BEGIN Task input

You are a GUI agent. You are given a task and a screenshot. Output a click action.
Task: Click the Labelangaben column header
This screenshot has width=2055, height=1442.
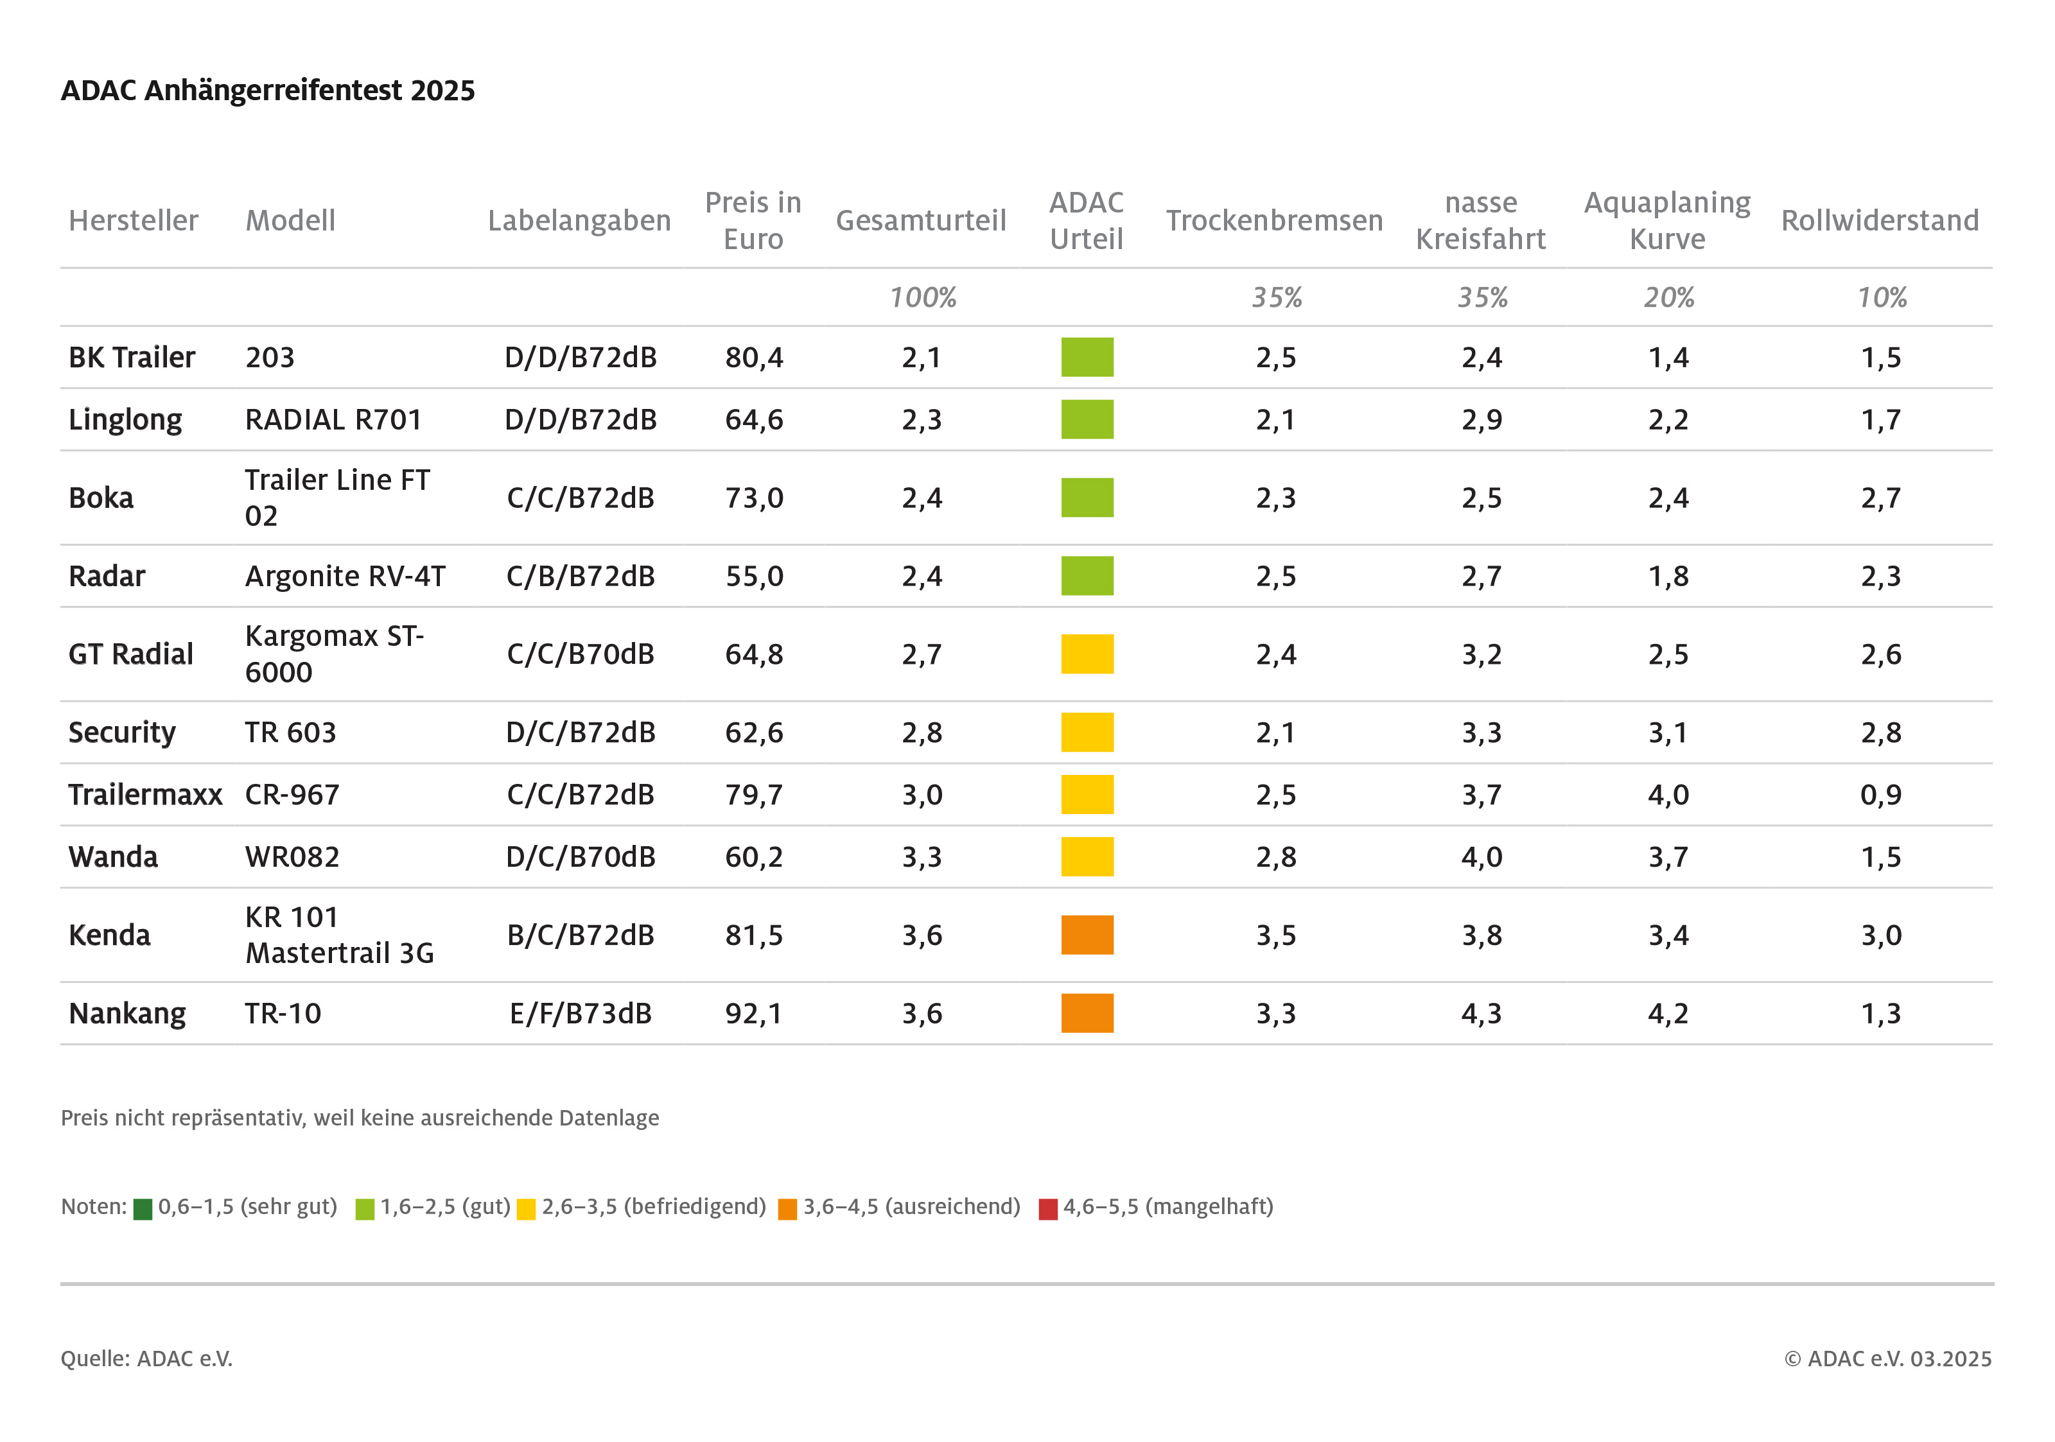click(579, 221)
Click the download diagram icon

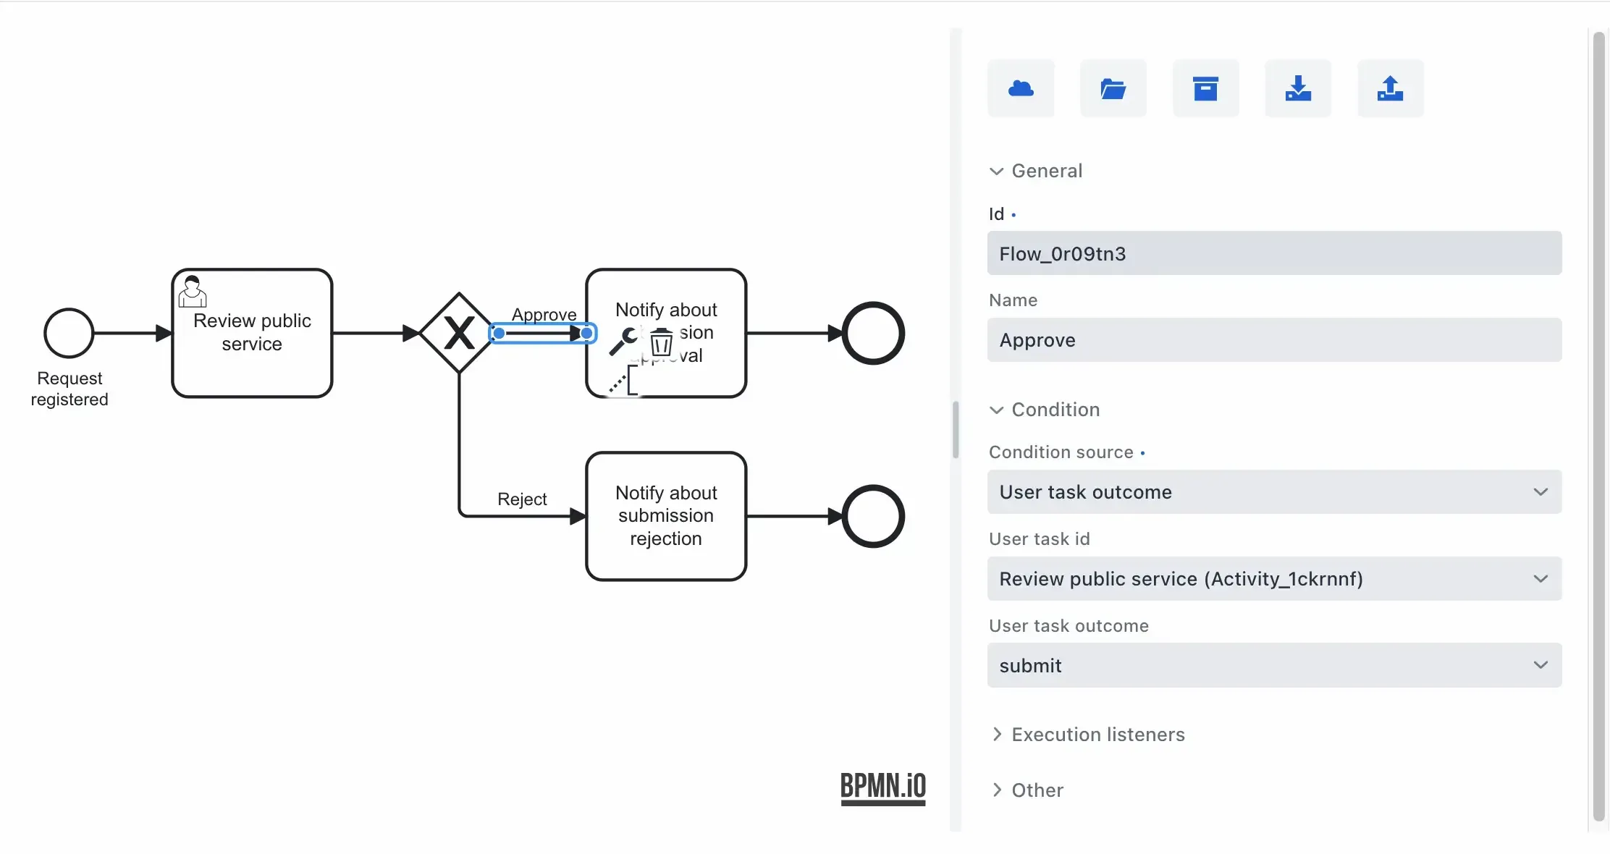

END Task input

Please print exactly the lines from the line containing "Task: Click the Labelangaben column header" through the end of the records above, both included, leaving out every picture.

■ Solution to the problem ■
Task: Click the Labelangaben column header
This screenshot has width=2055, height=1442.
click(579, 221)
Click the download diagram icon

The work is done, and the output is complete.